Build-time rendering

Grigson charts can be pre-rendered at build time using Declarative Shadow DOM (DSD). The chart is fully visible in the browser before any JavaScript runs — useful for static sites, SSR frameworks, and environments where JS may be disabled or slow to load.

Live demo

The chart below was rendered at Eleventy build time. Try disabling JavaScript in DevTools and reloading — it will still render correctly.

How it works

An Eleventy transform post-processes every .html output file. It finds each <grigson-chart> element and calls parseSong and HtmlRenderer.render() from the grigson package at build time (Node.js). The resulting HTML string is placed inside a <template shadowrootmode="open"> injected as the first child of the element:

<grigson-chart normalise>
  <template shadowrootmode="open">
    <style>:host{display:block;container-type:inline-size}</style>
    <style>/* component CSS */</style>
    <!-- pre-rendered chart HTML -->
  </template>
  <template><!-- original .chart source --></template>
</grigson-chart>

When the browser parses this HTML it immediately attaches the shadow root — no script required. When JavaScript loads, <grigson-chart> upgrades and detects the existing shadow root, adopting it rather than re-rendering. The element only re-renders if an attribute changes or the source template is mutated.

The :host{display:block;container-type:inline-size} rule is included in the DSD template even though <grigson-chart> also sets it via JavaScript. Without it, @container queries inside the shadow root would not fire until after JS upgrades the element — breaking responsive layouts when JS is disabled or slow to load.

Transform registration

Install eleventy-plugin-grigson and add it to your .eleventy.js. The transform runs automatically on every page — no per-element markup changes are needed.
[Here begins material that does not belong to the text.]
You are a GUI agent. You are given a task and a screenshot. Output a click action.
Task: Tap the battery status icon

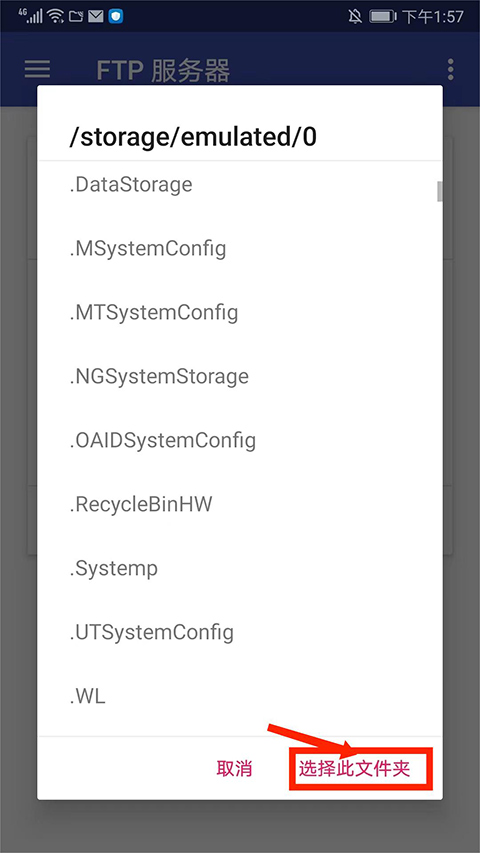coord(384,17)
import grigsonPlugin from 'eleventy-plugin-grigson';

eleventyConfig.addPlugin(grigsonPlugin);

Font note

getRendererFontFaceCSS() returns @font-face rules with the notation fonts embedded as data URIs. These are emitted into the main document (not the shadow root) so that browsers reliably load the unicode-range sub-faces — browsers have known limitations with multiple @font-face rules sharing a family name inside shadow roots. Because the declarations use data URIs, no network requests are made. The component styles go inside the shadow root where they are properly scoped.